Powering Bias and Clinically Important Treatment Effects in Randomized Trials of Critical Illness.

Crit Care Med 2020 12;48(12):1710-1719

Center for Acute Respiratory Failure and Division of Pulmonary, Allergy, and Critical Care Medicine, Columbia University College of Physicians and Surgeons and New York-Presbyterian Hospital, New York, NY.

Objectives: Recurring issues in clinical trial design may bias results toward the null, yielding findings inconclusive for treatment effects. This study evaluated for powering bias among high-impact critical care trials and the associated risk of masking clinically important treatment effects.

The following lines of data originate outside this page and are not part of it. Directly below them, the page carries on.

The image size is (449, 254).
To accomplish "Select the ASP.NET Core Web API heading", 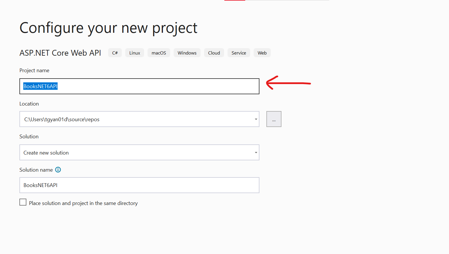I will [60, 53].
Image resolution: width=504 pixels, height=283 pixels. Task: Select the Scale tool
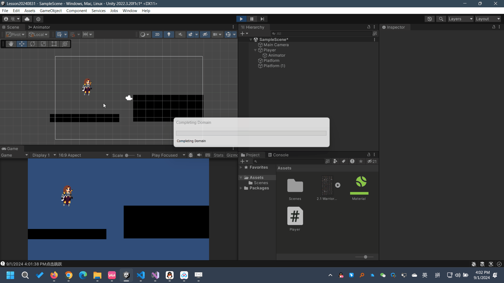(x=43, y=44)
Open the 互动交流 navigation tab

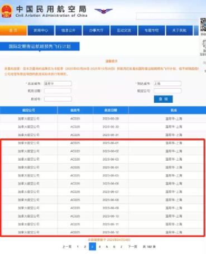tap(124, 31)
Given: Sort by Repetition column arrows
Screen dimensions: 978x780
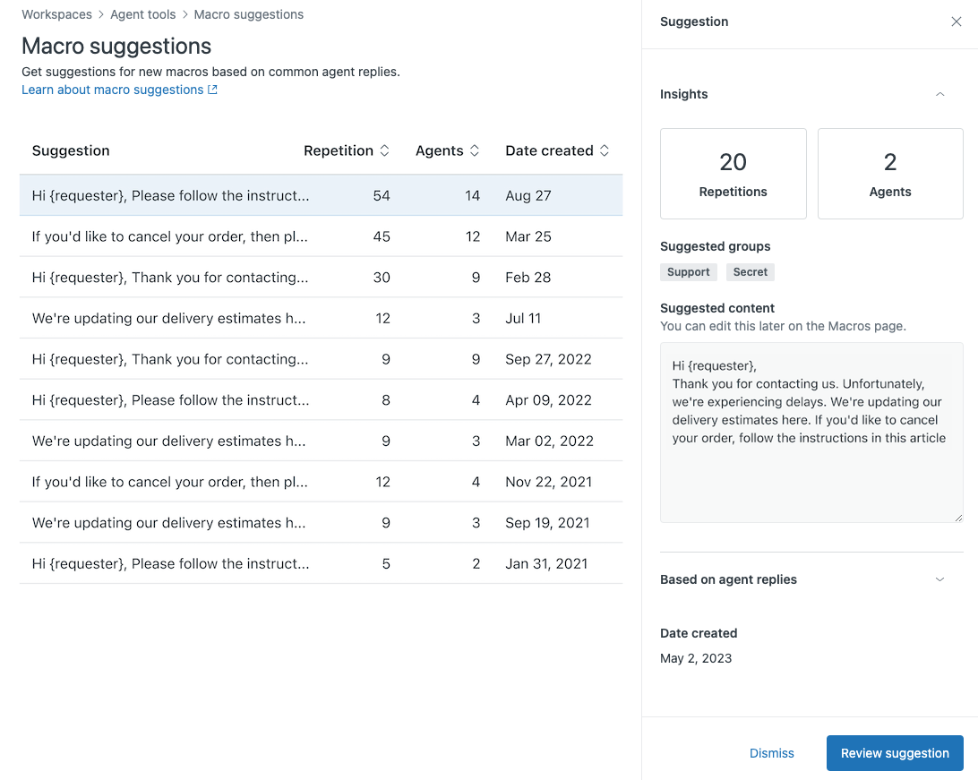Looking at the screenshot, I should 385,150.

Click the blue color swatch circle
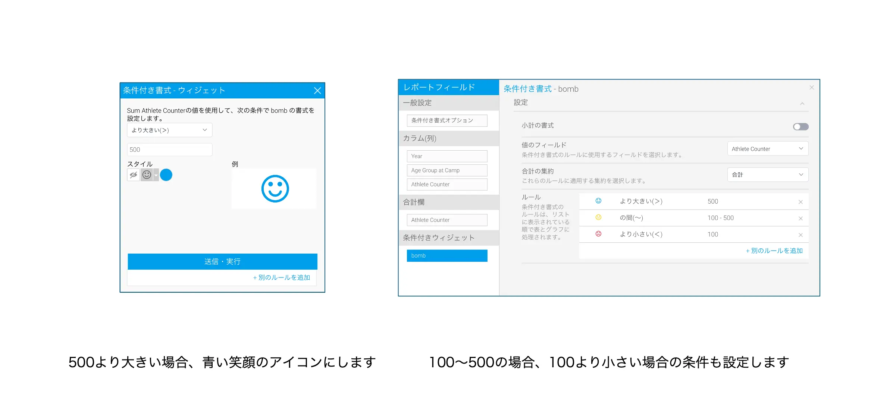click(166, 175)
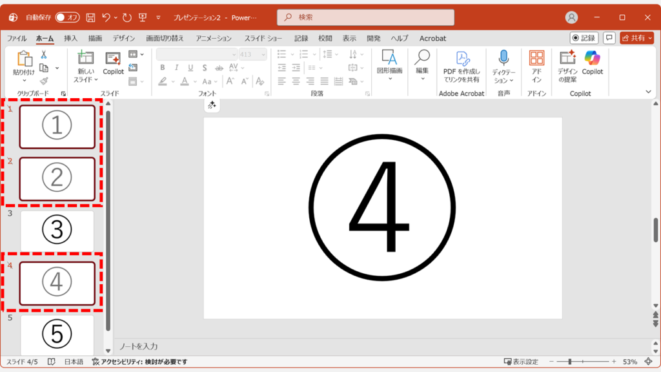Click the Share (共有) button
This screenshot has width=661, height=372.
(x=636, y=38)
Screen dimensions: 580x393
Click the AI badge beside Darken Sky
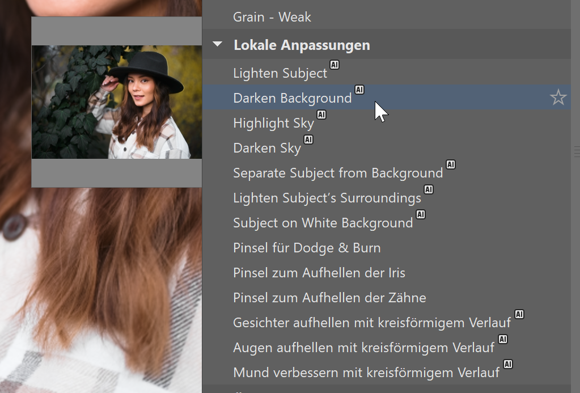pos(308,140)
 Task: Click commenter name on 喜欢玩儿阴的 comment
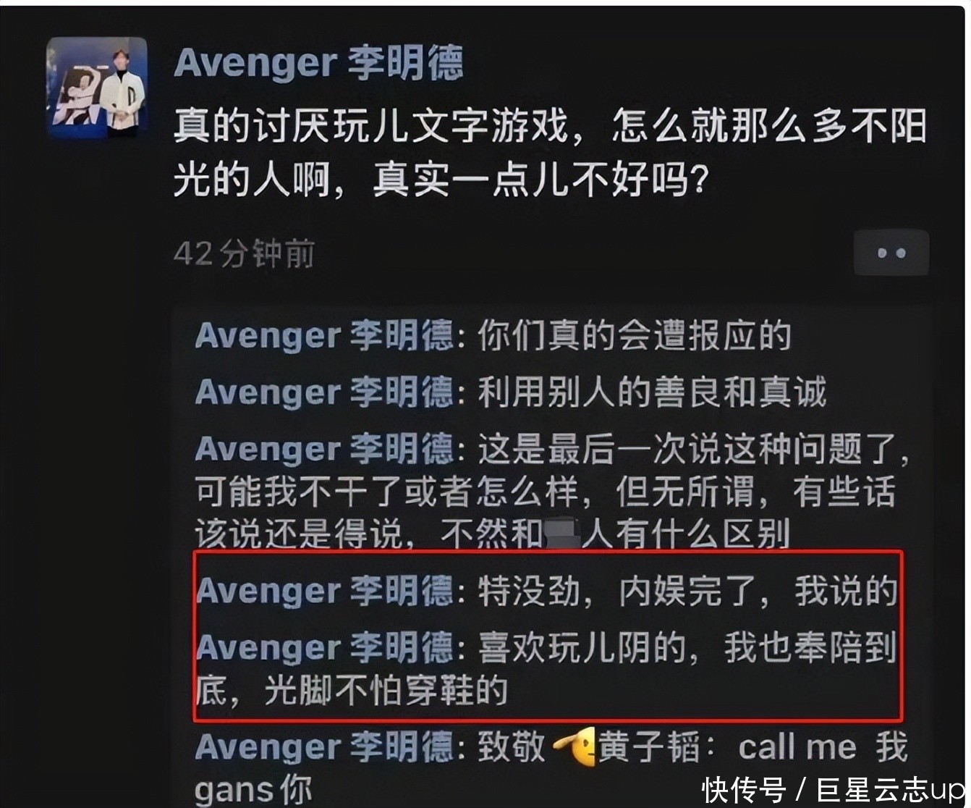[324, 648]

Design, Setting, And Patients: Secondary analysis of multicenter randomized trials of critically ill adults in which mortality was the main endpoint. Trials were eligible for inclusion if published between 2008 and 2018 in leading journals. Analyses evaluated for accuracy of estimated control group mortality, adaptive sample size strategy, plausibility of predicted treatment effect, and results relative to the minimal clinically important difference. The main outcome was the mortality risk difference at the study-specific follow-up interval.

Interventions: None.

Measurements And Main Results: Of 101 included trials, 12 met statistical significance for their main endpoint, five for increased intervention-associated mortality. Most trials (77.3%) overestimated control group mortality in power calculations (observed minus predicted difference, -6.7% ± 9.8%; p < 0.01). Due to this misestimation of control group mortality, in 14 trials, the intervention would have had to prevent at least half of all deaths to achieve the hypothesized treatment effect. Seven trials prespecified adaptive sample size strategies that might have mitigated this issue. The observed risk difference for mortality fell within 5% of predicted in 20 trials, of which 16 did not reach statistical significance. Half of trials (47.0%) were powered for an absolute risk reduction greater than or equal to 10%, but this effect size was observed in only three trials with a statistically significant treatment benefit. Most trials (67.3%) could not exclude clinically important treatment benefit or harm.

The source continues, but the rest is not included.